Document segment below:

What It’s Like to Live with Chronic Pain in Your 20s

chronic pain in twenties
| Mind & Body > Mental Health

Your twenties are generally seen as a time to explore, have new experiences and enjoy your freedom. It’s the age when you get your first taste of adulthood, but you still get to hold on to your youth a bit.

lWant to work all day and party all night? In your 20s, you’ll find the energy. Want to take spontaneous weekend trips, start new projects, move from place to place or develop your dreams? Time is on your side when you’re a 20-something. What if it’s not, though?

When you’re young and healthy, living for the moment every day doesn’t seem like a big deal — but what about when many seemingly normal moments throughout the day are instead a struggle? As a 20-something living with chronic pain, here’s how I’ve found an ongoing health condition can change your life when you’re young.

What Is Chronic Pain?

Defined as any kind of body pain that lasts longer than six months, chronic pain is more than a bother or an occasional ache — it’s a debilitating condition that can throw your life off track. Chronic pain can occur in almost any part of your body, from your head and neck to your back and chest. Some ongoing pain can be a result of illness or unresolved injuries — but sometimes, the condition might not stem from anything specific or diagnosable.

Back pain is the most common kind of chronic pain, with joint pain, migraines, abdominal pain and chest pain following closely behind. For the 80 percent of adults who experience chronic pain at some point throughout their lives, even the simplest of tasks can be physically and emotionally exhausting. For those of us experiencing it young, chasing opportunities can feel almost impossible.

End of Document segment.
Excerpted records below:

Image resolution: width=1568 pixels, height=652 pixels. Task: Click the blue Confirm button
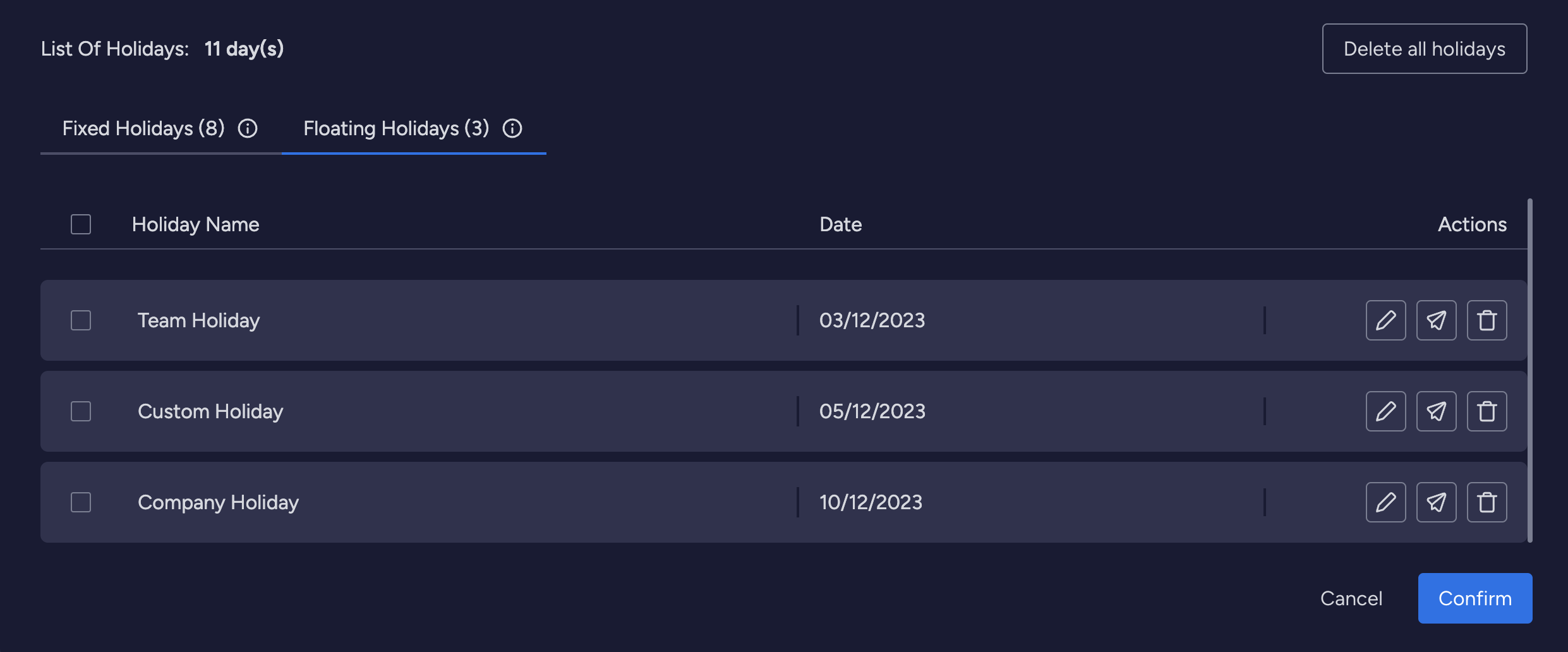tap(1475, 598)
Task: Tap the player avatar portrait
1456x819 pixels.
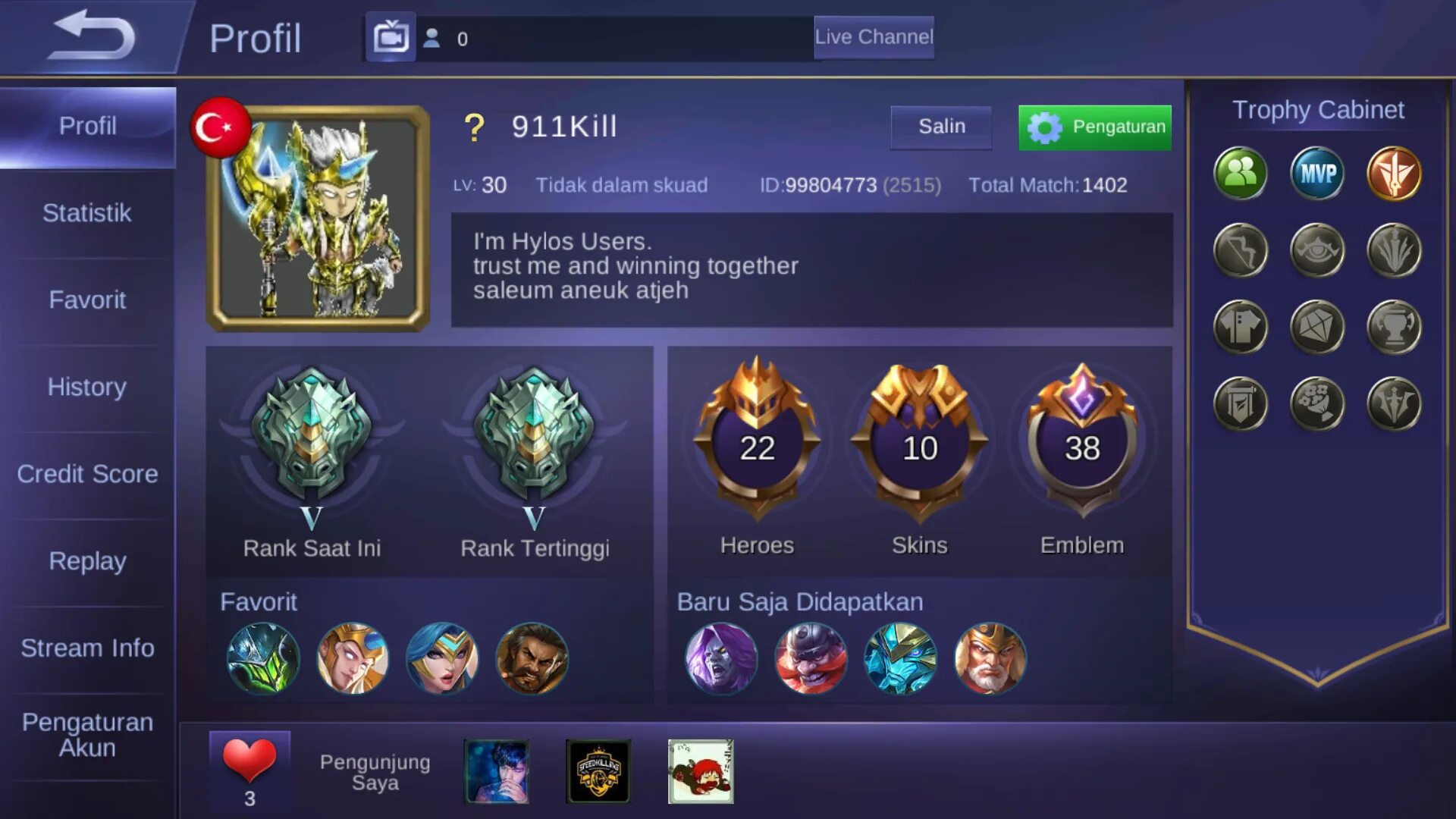Action: coord(318,218)
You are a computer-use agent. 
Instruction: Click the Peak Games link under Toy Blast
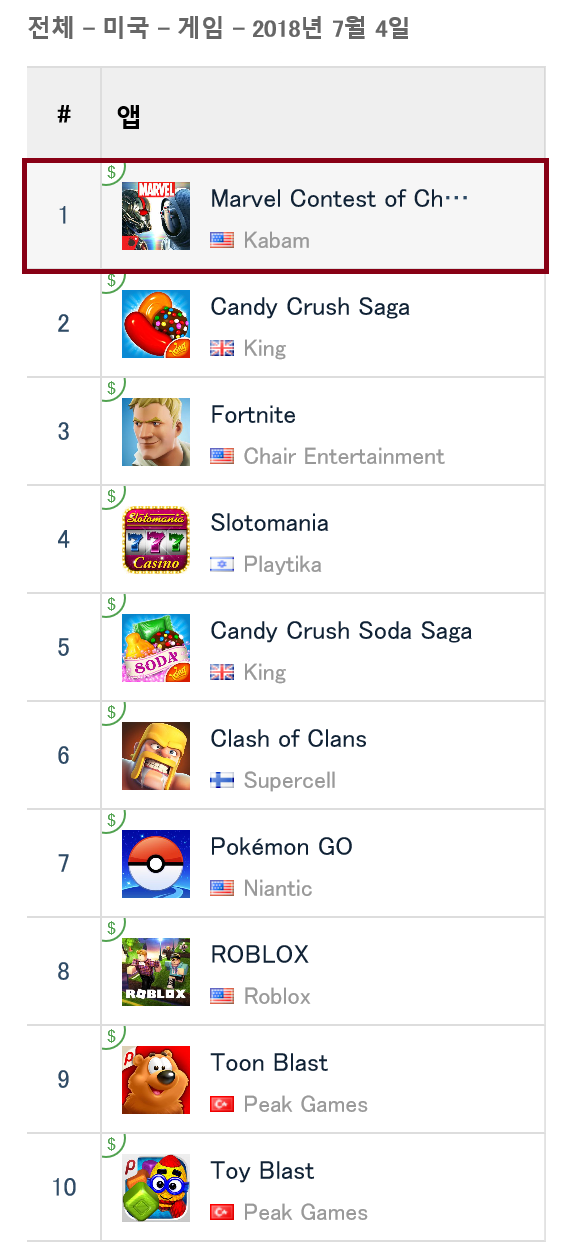coord(306,1212)
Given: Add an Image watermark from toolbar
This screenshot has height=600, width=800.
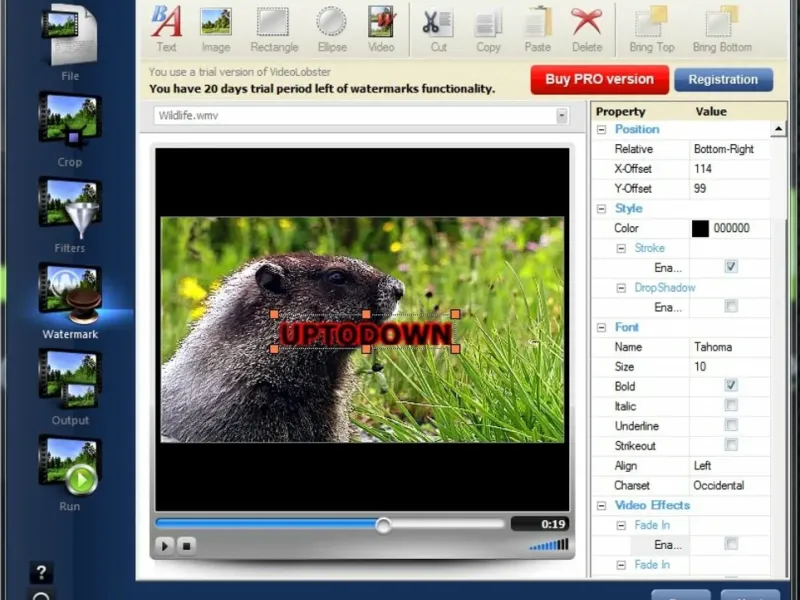Looking at the screenshot, I should [215, 29].
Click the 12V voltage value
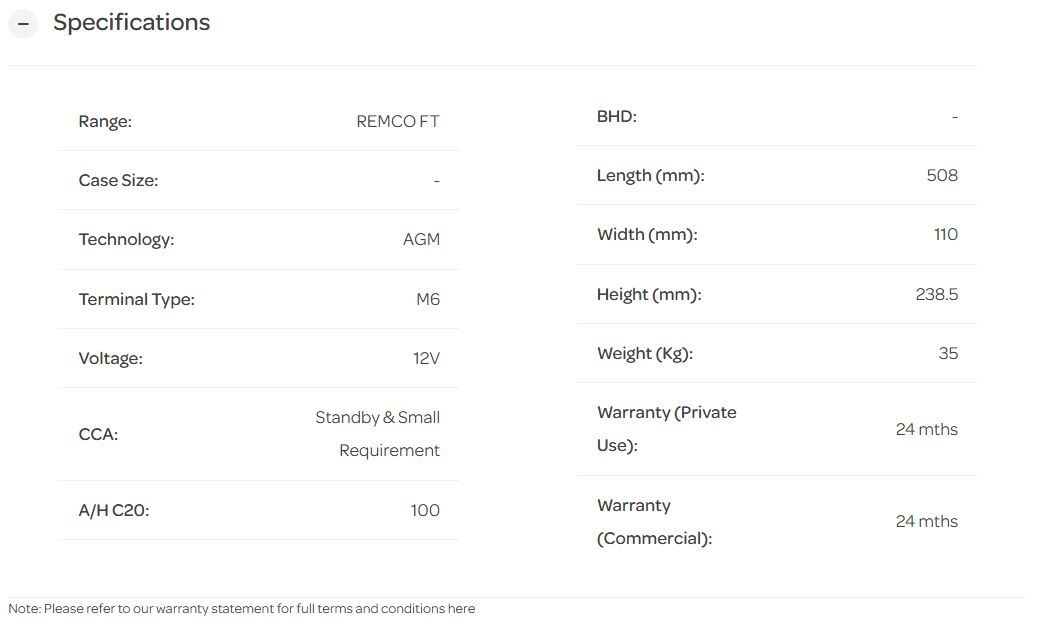Screen dimensions: 1040x634 (x=426, y=358)
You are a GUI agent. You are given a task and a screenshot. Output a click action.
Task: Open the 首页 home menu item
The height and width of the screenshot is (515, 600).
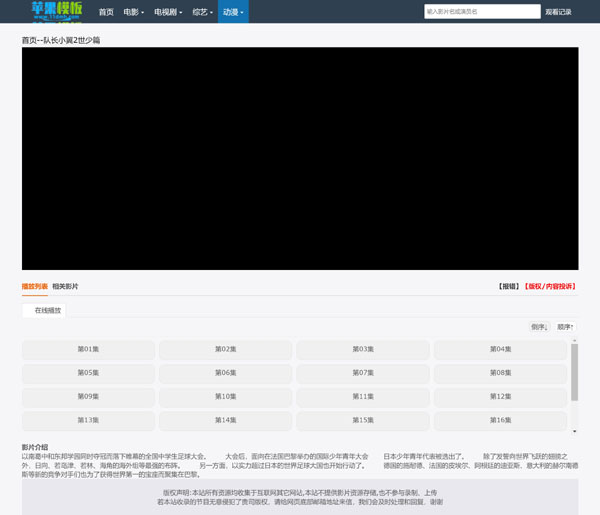coord(106,12)
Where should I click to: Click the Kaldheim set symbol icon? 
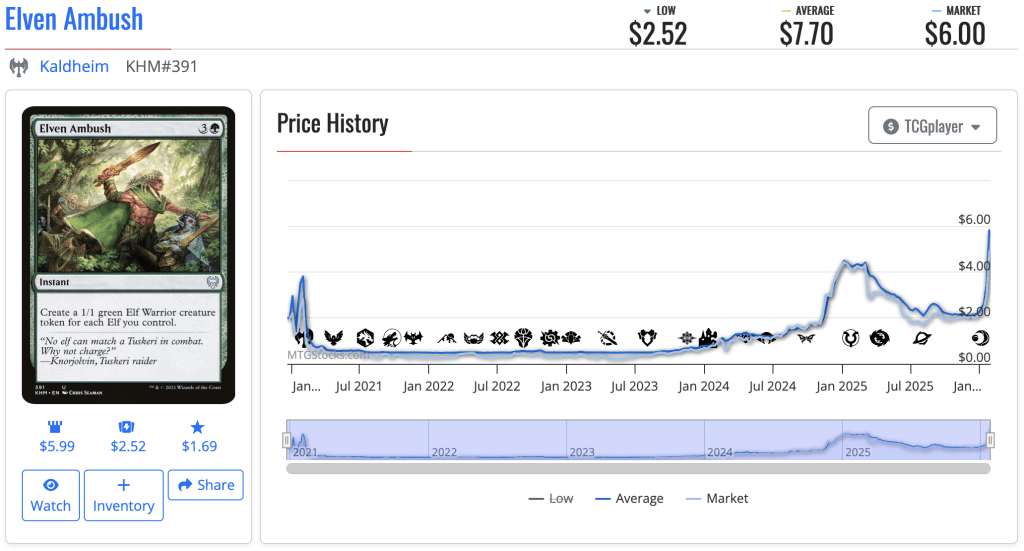click(x=18, y=67)
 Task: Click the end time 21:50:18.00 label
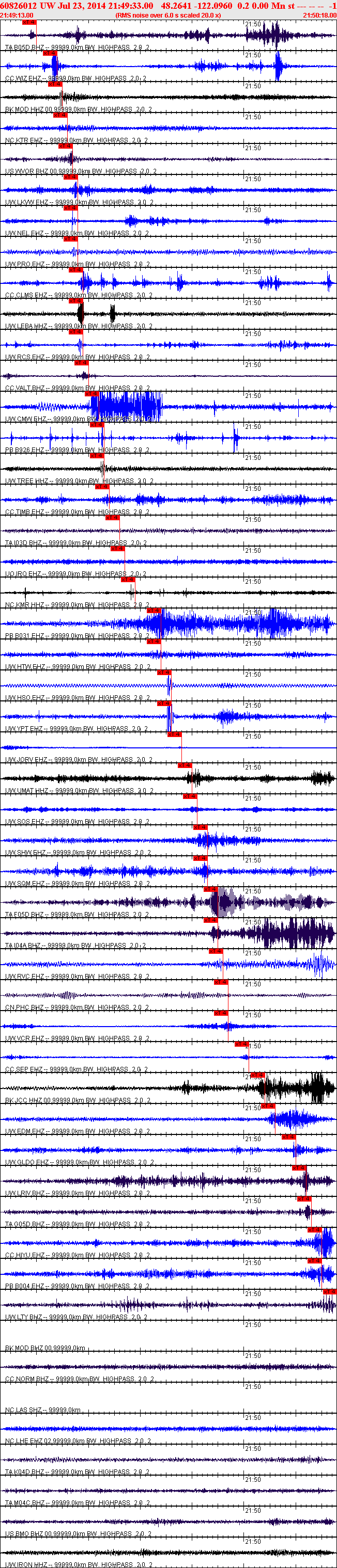coord(320,15)
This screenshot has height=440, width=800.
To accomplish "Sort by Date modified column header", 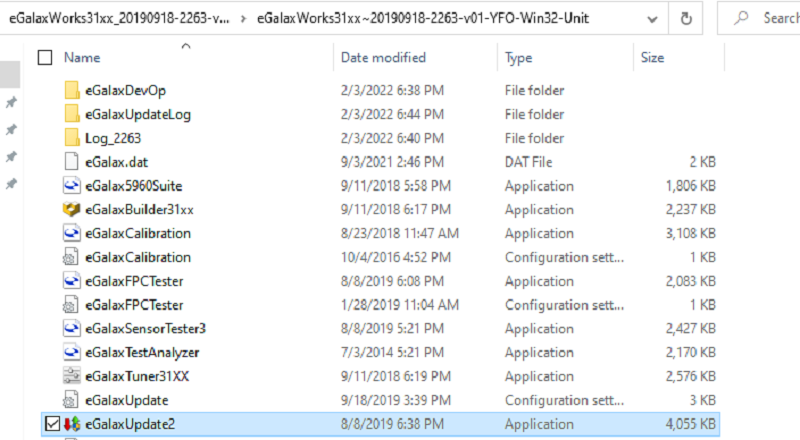I will point(383,58).
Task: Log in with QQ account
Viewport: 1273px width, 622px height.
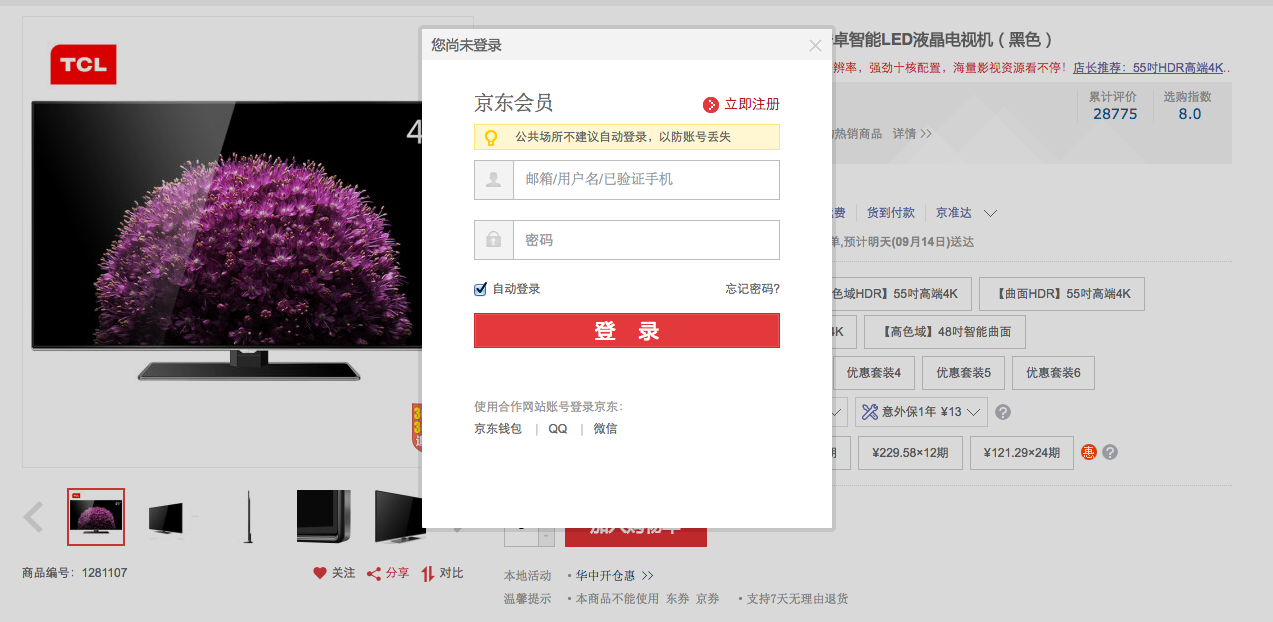Action: 557,427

End of Excerpted records.

## Problems to solve
(A) What kind of chronic pain does the chronic pain article name as the most common?
(B) Substitute "independence" for "freedom" in the chronic pain article, and write out the passage starting at "What It’s Like" and ending at "it’s not, though?".

## Results by task
(A) Back pain.

(B)
What It’s Like to Live with Chronic Pain in Your 20s

chronic pain in twenties
| Mind & Body > Mental Health

Your twenties are generally seen as a time to explore, have new experiences and enjoy your independence. It’s the age when you get your first taste of adulthood, but you still get to hold on to your youth a bit.

lWant to work all day and party all night? In your 20s, you’ll find the energy. Want to take spontaneous weekend trips, start new projects, move from place to place or develop your dreams? Time is on your side when you’re a 20-something. What if it’s not, though?